## GESTELDE OPGAVE
Neem de onderstaande rijen letterlijk over, beginnend bij de rij met "1311x680 pixels." en eindigend bij de laatste rij, beide inbegrepen. Laat de afbeeldingen daarbij weg.

### AANGELEVERDE RIJEN

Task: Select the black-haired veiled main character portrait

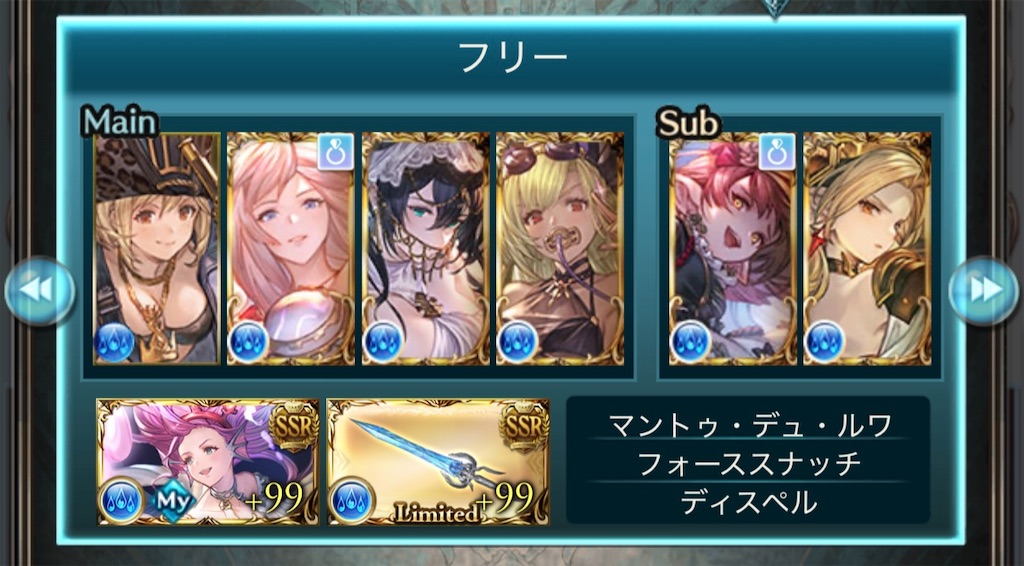Action: tap(425, 248)
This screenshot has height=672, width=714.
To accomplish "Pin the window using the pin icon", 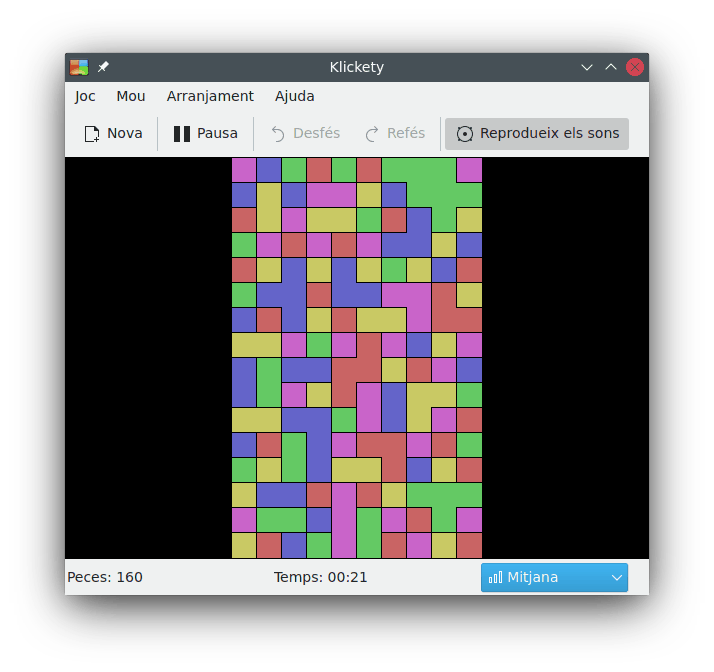I will coord(103,67).
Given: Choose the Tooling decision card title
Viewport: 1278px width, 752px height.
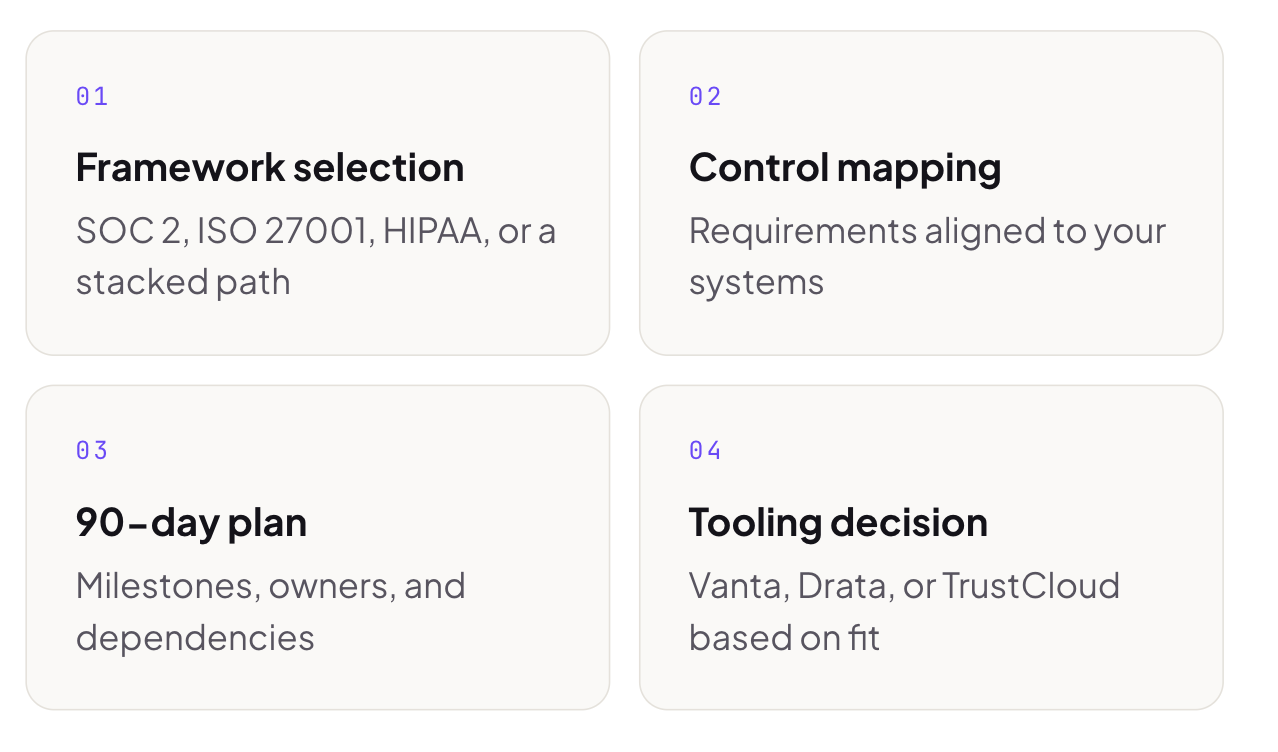Looking at the screenshot, I should point(838,522).
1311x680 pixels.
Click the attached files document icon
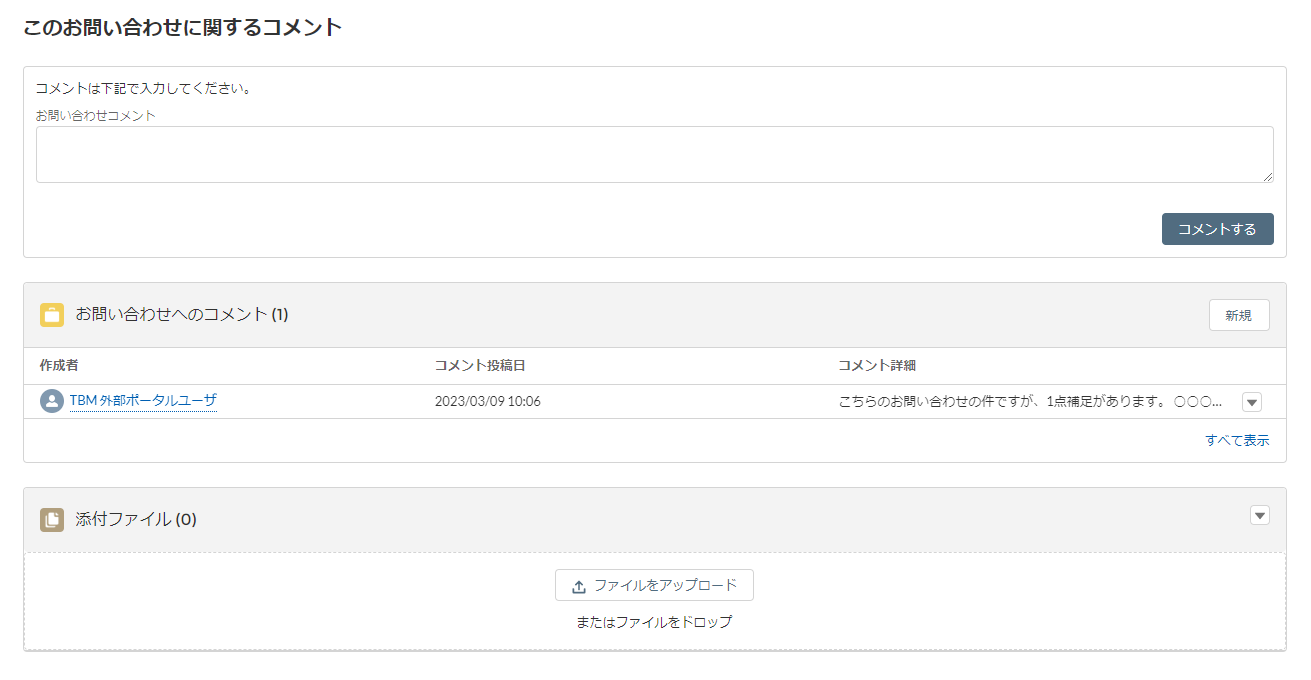click(x=52, y=520)
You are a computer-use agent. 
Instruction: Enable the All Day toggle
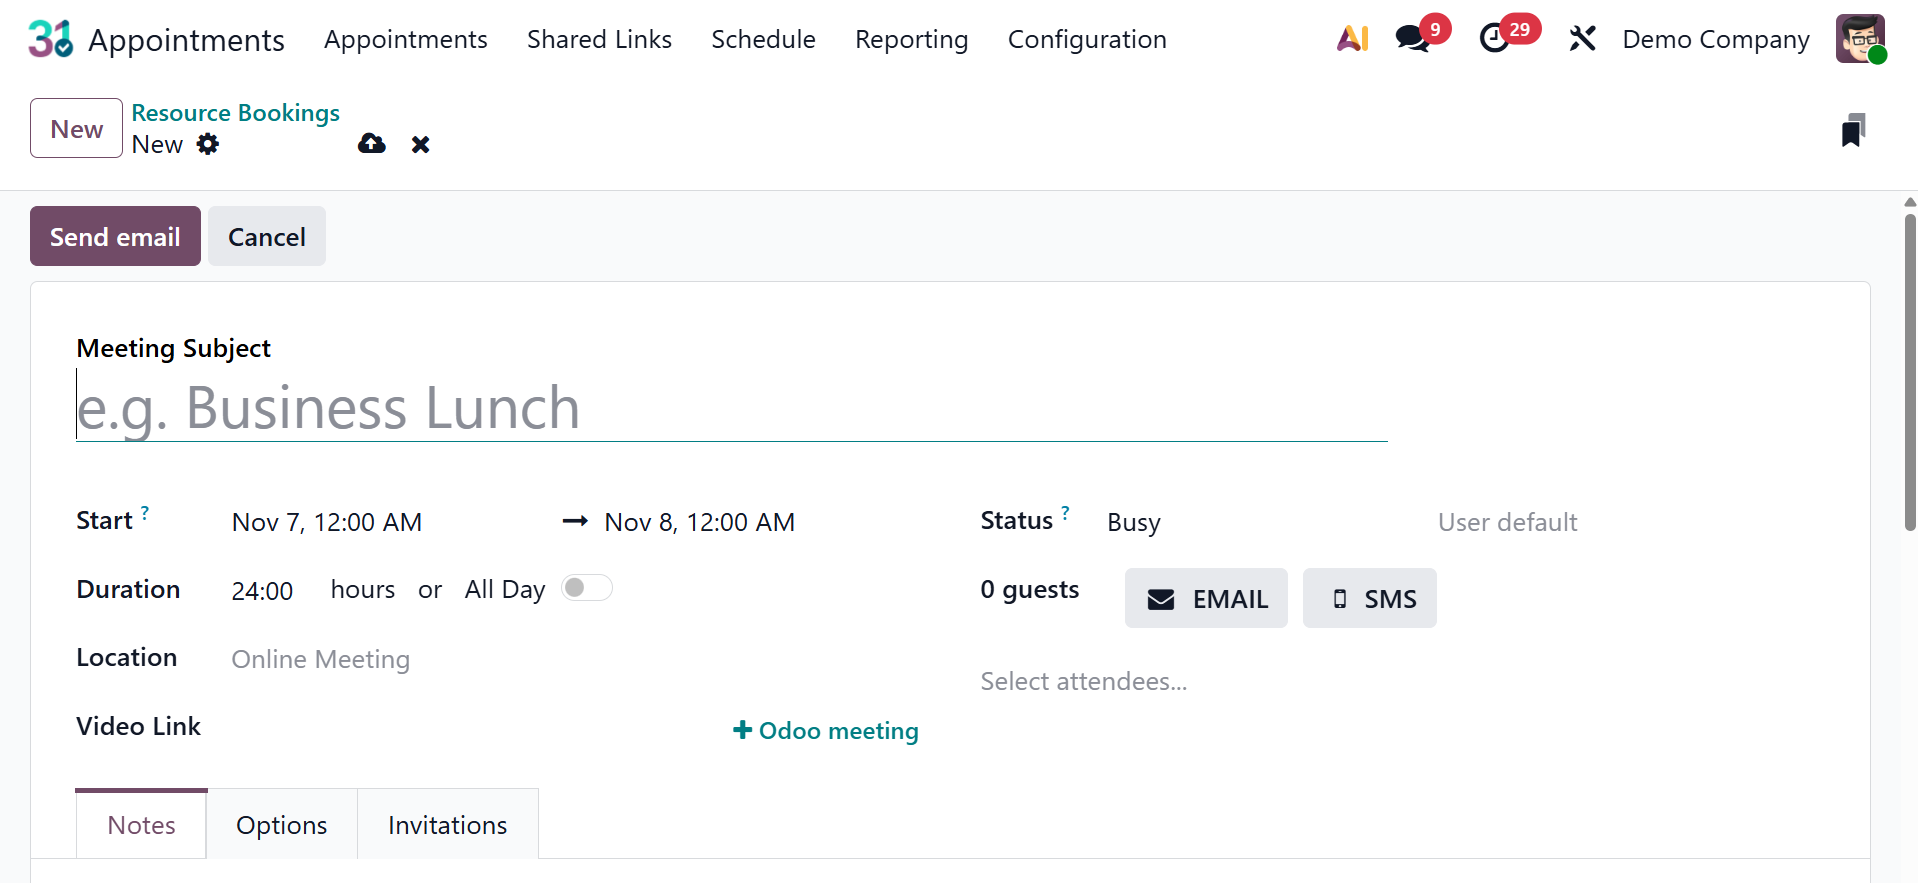tap(586, 588)
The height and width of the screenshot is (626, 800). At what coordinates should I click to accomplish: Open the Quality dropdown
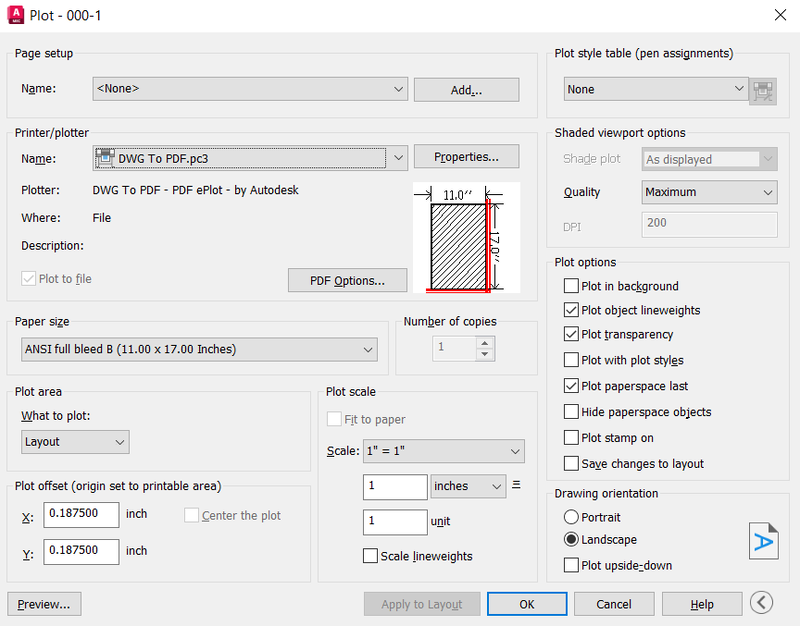pyautogui.click(x=709, y=192)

######

## OPLOSSING HIERONDER
1311x680 pixels.
Click the attached files document icon
click(x=52, y=520)
You are a computer-use agent. 
Instruction: Enable the All Day toggle
tap(586, 588)
The height and width of the screenshot is (626, 800). At what coordinates should I click to accomplish: Open the Quality dropdown
pyautogui.click(x=709, y=192)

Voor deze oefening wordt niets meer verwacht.